Para uso tópico, como relajante de los tejidos e inflamaciones cutáneas, se añade a medio litro de agua muy caliente un puñado de pétalos secos de amapolas. Se deja reposar durante quince minutos y se filtra antes de aplicar sobre la piel.
Esta amapola contiene algunos alcaloides, como rhoeadina y papaverina, y cierta cantidad de morfina, pero sólo si se ingieren cantidades muy elevadas puede resultar tóxica.
Distribución: Subcosmopolita. Europa, Asia central y occidental, Japón, Norte de África y Macaronesia
Notas: Es la amapola más común en Canarias, y en los tiempos en que se cultivaban grandes extensiones de cereales constituía un arduo trabajo la escarda de la multitud de amapolas que proliferaban en los sembrados al amparo de la tierra bien abonada y la frescura de las cañas del trigo o la cebada.
La amapola roja es polinizada por insectos, principalmente abejas y abejones. Después de la polinización la flor se transforma en fruto, el cual contiene numerosas semillas que son liberadas alrededor de las 3-4 semanas después por los poros que posee bajo la parte superior del disco. Es una especie de muy rápido crecimiento, pues el tiempo entre la germinación de la planta y su fructificación es de unos 3 meses. Las semillas necesitan de altas temperaturas para que puedan germinar, y pueden durar bastante tiempo en período de latencia.
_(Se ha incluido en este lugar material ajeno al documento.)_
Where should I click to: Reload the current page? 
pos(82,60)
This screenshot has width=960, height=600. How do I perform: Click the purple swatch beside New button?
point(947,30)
La amapola ha jugado un destacado papel en la cultura occidental. Fue denominada por los asirios "hija de los campos", y los griegos la consideraban la flor de Afrodita. Según la leyenda, la amapola nació de las lágrimas de Venus cuando esta lloró la muerte de Adonis.
La amapola también tenía protagonismo en la brujería de la Edad Media. Paracelso cuenta en sus obras que esta hierba formaba parte del conocido "ungüento satánico" que se aplicaban las brujas sobre la piel, y un texto catalán de 1.619 relata cómo seis mujeres, que fueron arrestadas y acusadas de hechiceras, declararon que para sus aquelarres hacían un ungüento compuesto de amapola, arsénico, grasa de serpiente y espuma adelfa.
En algunos lugares, la amapola formaba parte de un juego infantil que consistía en cortar un capullo de la planta y tratar de adivinar qué color tendrían los pétalos que se desarrollaban en su interior. Antes de abrirlo se decía: "Pollo, pollina, gallo, gallina", y a continuación se abría el capullo. Si los pétalos tenían color rojo, era gallo, si color rosa, gallina, y si color blanquecino, pollina.
Etimología: Su nombre genérico (Papaver) proviene del latín y era la palabra usada en esa época para designar a las amapolas. El específico (Rhoeas) parece provenir del griego rhoias (granado), asignado por el color rojo de sus flores.
Sinonimia: Papaver agrivagum, Papaver caudatifolium, Papaver dodonaei, Papaver fuchsii, Papaver intermedium, Papaver roubiaei, Papaver strigosum, Papaver uniflorum, Papaver arvaticum, Papaver arvense, Papaver atropurpureum, Papaver commutatum, Papaver erraticum, Papaver insignitum, Papaver trilobum, Papaver umbrosum.

Distribución: Nativa. Tenerife, La Palma, La Gomera, El Hierro, Gran Canaria, Lanzarote, Fuerteventura.
Ecosistemas: Cardonal-tabaibal, Bosques termófilos, Fayal-brezal.
Altitud: Normalmente entre los 10-1.300 m s. n. m.